• [DATASET]:
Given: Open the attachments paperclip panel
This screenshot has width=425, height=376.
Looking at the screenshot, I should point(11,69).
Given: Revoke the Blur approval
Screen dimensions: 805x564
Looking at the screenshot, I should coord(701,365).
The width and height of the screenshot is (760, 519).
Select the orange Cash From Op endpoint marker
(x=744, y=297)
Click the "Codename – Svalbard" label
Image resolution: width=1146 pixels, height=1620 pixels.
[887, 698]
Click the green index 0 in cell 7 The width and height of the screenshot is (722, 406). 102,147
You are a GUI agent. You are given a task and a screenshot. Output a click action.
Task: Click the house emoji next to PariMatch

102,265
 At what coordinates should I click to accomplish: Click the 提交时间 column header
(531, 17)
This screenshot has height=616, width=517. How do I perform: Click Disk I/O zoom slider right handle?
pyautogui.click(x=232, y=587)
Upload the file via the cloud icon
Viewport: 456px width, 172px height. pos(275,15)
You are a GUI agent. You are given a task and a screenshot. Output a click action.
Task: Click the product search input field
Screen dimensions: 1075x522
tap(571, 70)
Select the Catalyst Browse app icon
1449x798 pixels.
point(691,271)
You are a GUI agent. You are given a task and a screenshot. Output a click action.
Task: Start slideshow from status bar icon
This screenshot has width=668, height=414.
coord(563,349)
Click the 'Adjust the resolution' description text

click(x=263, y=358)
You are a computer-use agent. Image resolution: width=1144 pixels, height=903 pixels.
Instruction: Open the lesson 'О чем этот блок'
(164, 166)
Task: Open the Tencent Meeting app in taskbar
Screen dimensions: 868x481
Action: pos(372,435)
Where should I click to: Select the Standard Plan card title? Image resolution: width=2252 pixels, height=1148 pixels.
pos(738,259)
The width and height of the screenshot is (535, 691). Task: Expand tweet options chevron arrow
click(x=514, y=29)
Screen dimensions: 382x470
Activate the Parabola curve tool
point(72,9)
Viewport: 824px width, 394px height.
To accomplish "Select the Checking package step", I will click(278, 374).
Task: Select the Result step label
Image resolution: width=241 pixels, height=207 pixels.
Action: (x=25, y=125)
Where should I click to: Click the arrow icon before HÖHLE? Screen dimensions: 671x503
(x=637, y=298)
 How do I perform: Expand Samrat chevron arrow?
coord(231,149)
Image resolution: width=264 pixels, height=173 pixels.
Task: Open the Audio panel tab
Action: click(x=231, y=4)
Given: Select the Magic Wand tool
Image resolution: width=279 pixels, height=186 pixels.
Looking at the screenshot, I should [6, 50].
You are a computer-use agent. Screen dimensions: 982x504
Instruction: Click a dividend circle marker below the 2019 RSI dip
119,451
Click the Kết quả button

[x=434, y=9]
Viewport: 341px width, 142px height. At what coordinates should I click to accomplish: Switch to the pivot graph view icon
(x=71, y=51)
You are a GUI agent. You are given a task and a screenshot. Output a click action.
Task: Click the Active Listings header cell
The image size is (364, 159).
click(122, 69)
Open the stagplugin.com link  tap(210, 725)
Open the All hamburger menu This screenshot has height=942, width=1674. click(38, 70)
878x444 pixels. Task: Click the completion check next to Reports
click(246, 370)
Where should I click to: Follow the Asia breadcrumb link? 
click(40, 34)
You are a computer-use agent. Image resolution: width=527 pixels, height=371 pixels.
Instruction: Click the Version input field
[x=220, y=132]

• [ABOUT THIS TASK]: Repeat the entire listing exactly.

• [ANSWER AREA]:
Given: Open the attachments paperclip panel
This screenshot has width=425, height=376.
Looking at the screenshot, I should point(11,69).
Given: Revoke the Blur approval
Screen dimensions: 805x564
Looking at the screenshot, I should coord(701,365).
The width and height of the screenshot is (760, 519).
Select the orange Cash From Op endpoint marker
(x=744, y=297)
Click the "Codename – Svalbard" label
Image resolution: width=1146 pixels, height=1620 pixels.
[887, 698]
Click the green index 0 in cell 7 The width and height of the screenshot is (722, 406). 102,147
You are a GUI agent. You are given a task and a screenshot. Output a click action.
Task: Click the house emoji next to PariMatch

102,265
 At what coordinates should I click to accomplish: Click the 提交时间 column header
(531, 17)
This screenshot has height=616, width=517. How do I perform: Click Disk I/O zoom slider right handle?
pyautogui.click(x=232, y=587)
Upload the file via the cloud icon
Viewport: 456px width, 172px height. pos(275,15)
You are a GUI agent. You are given a task and a screenshot. Output a click action.
Task: Click the product search input field
Screen dimensions: 1075x522
tap(571, 70)
Select the Catalyst Browse app icon
1449x798 pixels.
point(691,271)
You are a GUI agent. You are given a task and a screenshot. Output a click action.
Task: Start slideshow from status bar icon
This screenshot has width=668, height=414.
coord(563,349)
Click the 'Adjust the resolution' description text

click(x=263, y=358)
You are a computer-use agent. Image resolution: width=1144 pixels, height=903 pixels.
Instruction: Open the lesson 'О чем этот блок'
(164, 166)
Task: Open the Tencent Meeting app in taskbar
Screen dimensions: 868x481
Action: pos(372,435)
Where should I click to: Select the Standard Plan card title? Image resolution: width=2252 pixels, height=1148 pixels.
pos(738,259)
The width and height of the screenshot is (535, 691). Task: Expand tweet options chevron arrow
click(x=514, y=29)
Screen dimensions: 382x470
Activate the Parabola curve tool
point(72,9)
Viewport: 824px width, 394px height.
To accomplish "Select the Checking package step", I will click(278, 374).
Task: Select the Result step label
Image resolution: width=241 pixels, height=207 pixels.
Action: (x=25, y=125)
Where should I click to: Click the arrow icon before HÖHLE? Screen dimensions: 671x503
(x=637, y=298)
 How do I perform: Expand Samrat chevron arrow?
coord(231,149)
Image resolution: width=264 pixels, height=173 pixels.
Task: Open the Audio panel tab
Action: click(x=231, y=4)
Given: Select the Magic Wand tool
Image resolution: width=279 pixels, height=186 pixels.
Looking at the screenshot, I should [6, 50].
You are a computer-use agent. Screen dimensions: 982x504
Instruction: Click a dividend circle marker below the 2019 RSI dip
119,451
Click the Kết quả button

[x=434, y=9]
Viewport: 341px width, 142px height. At what coordinates should I click to accomplish: Switch to the pivot graph view icon
(x=71, y=51)
You are a GUI agent. You are given a task and a screenshot. Output a click action.
Task: Click the Active Listings header cell
The image size is (364, 159).
click(122, 69)
Open the stagplugin.com link  tap(210, 725)
Open the All hamburger menu This screenshot has height=942, width=1674. click(38, 70)
878x444 pixels. Task: Click the completion check next to Reports
click(246, 370)
Where should I click to: Follow the Asia breadcrumb link? 
click(40, 34)
You are a computer-use agent. Image resolution: width=527 pixels, height=371 pixels.
Instruction: Click the Version input field
[x=220, y=132]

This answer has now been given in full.